• Task instructions:
Please write out every line of the listing below again, requests included, scaling each answer coordinate by 1.8 and rounding to the nearest whole number with halves rounded up. Leave the pictures out.
[Begin Stored data]
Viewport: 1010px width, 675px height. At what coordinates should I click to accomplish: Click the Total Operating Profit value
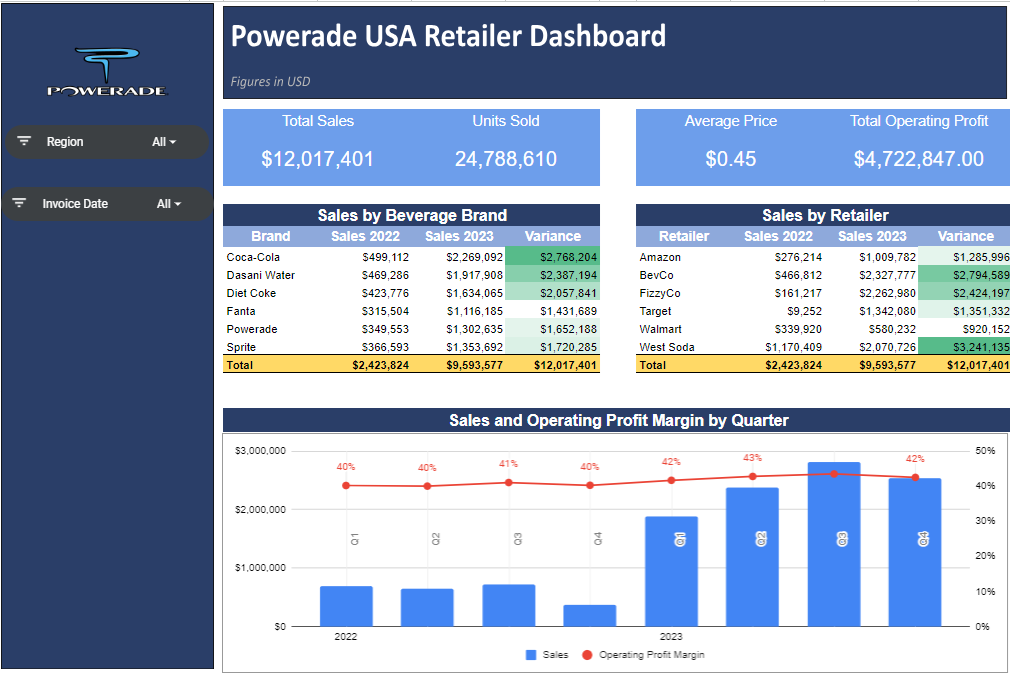coord(918,159)
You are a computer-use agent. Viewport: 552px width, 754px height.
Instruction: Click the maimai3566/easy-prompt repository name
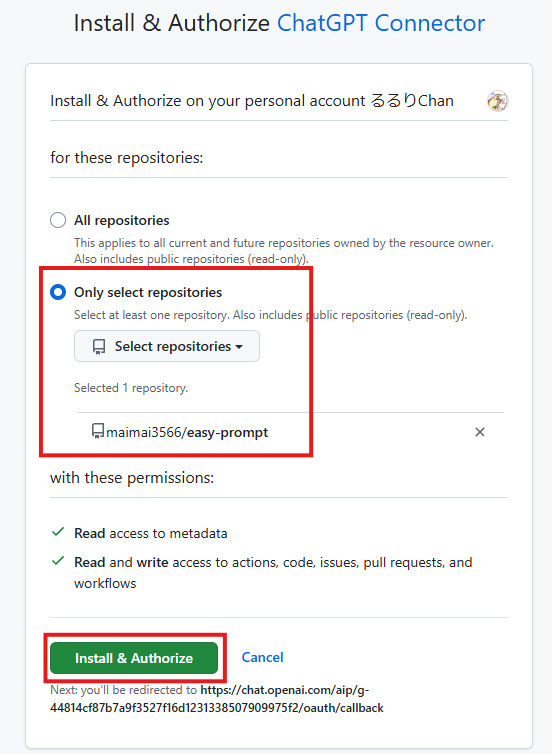click(187, 432)
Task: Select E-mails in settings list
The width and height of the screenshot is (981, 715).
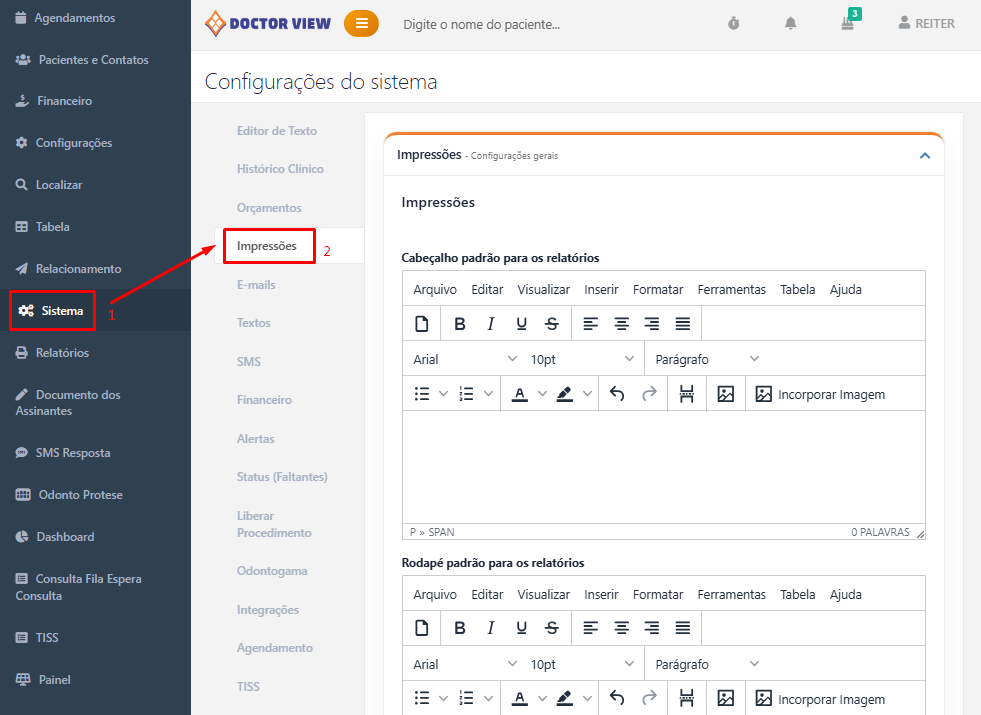Action: pos(256,285)
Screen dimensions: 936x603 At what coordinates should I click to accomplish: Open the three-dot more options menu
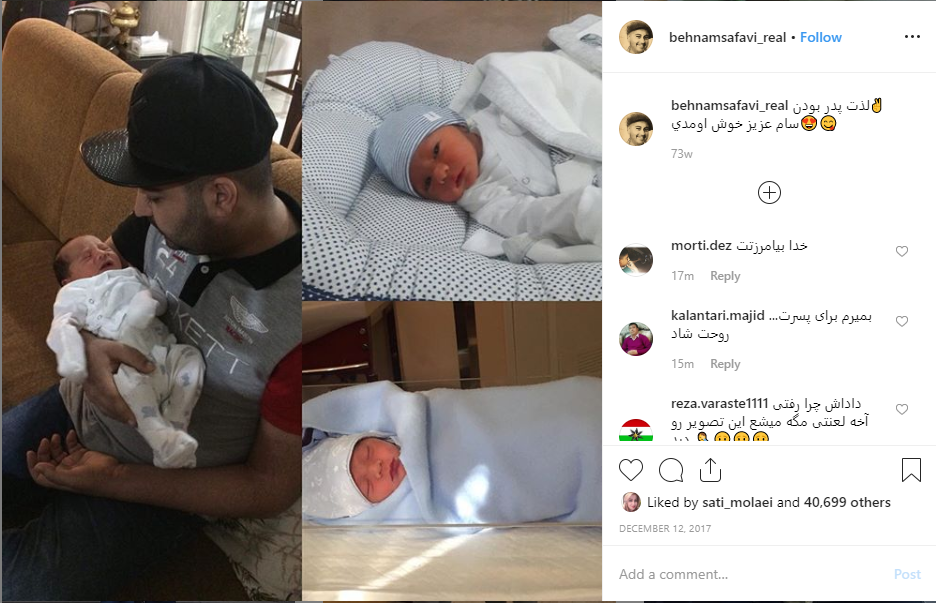coord(912,37)
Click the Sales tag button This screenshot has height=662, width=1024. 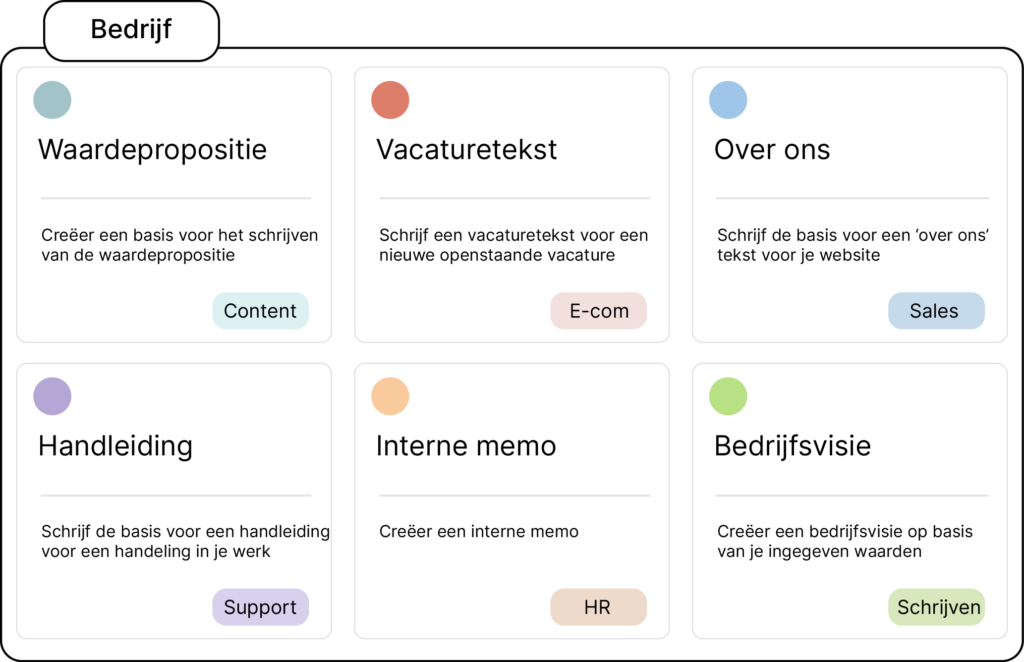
[End Stored data]
• In response:
Viewport: 1010px width, 675px height. At what coordinates should I click to accomplish: Click the Total Operating Profit value
coord(1652,286)
You are a computer-use agent. Viewport: 552px width, 754px height.
Instruction: Click the maimai3566/easy-prompt repository name
click(337, 778)
Task: Select E-mails in settings list
The width and height of the screenshot is (981, 715).
Action: pos(461,513)
Screen dimensions: 936x603 At what coordinates should I click to accomplish: Open the three-dot more options menu
coord(1642,67)
Click the Sales tag button This screenshot has height=662, width=1024. 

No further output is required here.